= Susan C. Petrey =

American fantasy writer (1945–1980)

Susan Candace Petrey (7 April 1945 – 5 December 1980) was an American writer of fantasy short fiction.

==Biography==
Born in Seattle, Petrey worked as a medical technologist at Oregon State University, after obtaining a degree in microbiology. Described as an "intensely private person," Petrey was married to a fellow academic in 1967, and divorced in 1970. She rarely shared details of her personal life with peers.

Most of her writing took place in a setting involving "gentle healing vampires", the Varkela. Only three of her stories were professionally published during her lifetime. More of her work appeared in the posthumous collection Gifts of Blood in 1990. In 1981, she was nominated, also posthumously, for the John W. Campbell Award for Best New Writer, and her story "Spidersong" was nominated for the Hugo Award.

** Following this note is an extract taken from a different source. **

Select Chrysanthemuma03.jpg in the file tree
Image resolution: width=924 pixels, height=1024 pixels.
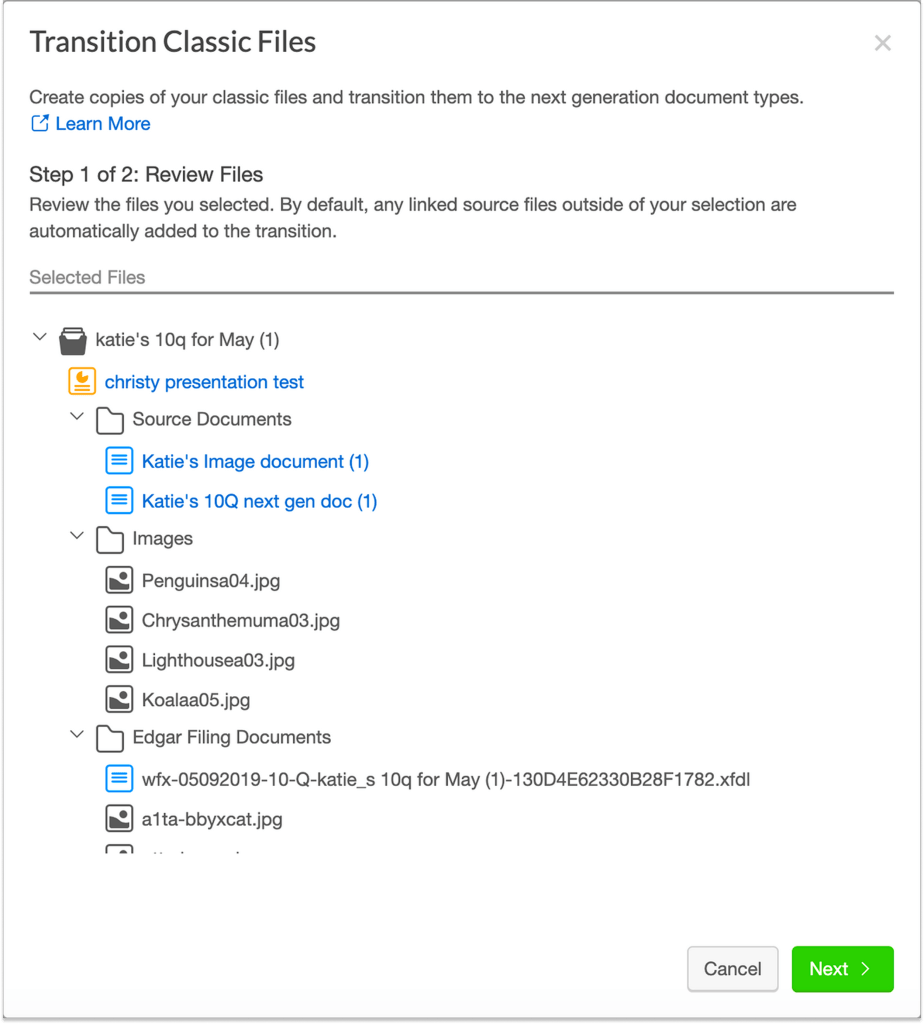coord(240,620)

Petrey was active in the Portland, Oregon science fiction fandom. A group of her friends established the Susan C. Petrey Clarion Scholarship Fund in her memory. The fund annually raised money to send aspiring writers to the Clarion Workshop, until the fund was ended in 2023. Some of the writers it supported in the forty-three years it ran include Ted Chiang, Corey Doctorow, Samuel R. Delany, Carmen Maria Machado and Karen Joy Fowler.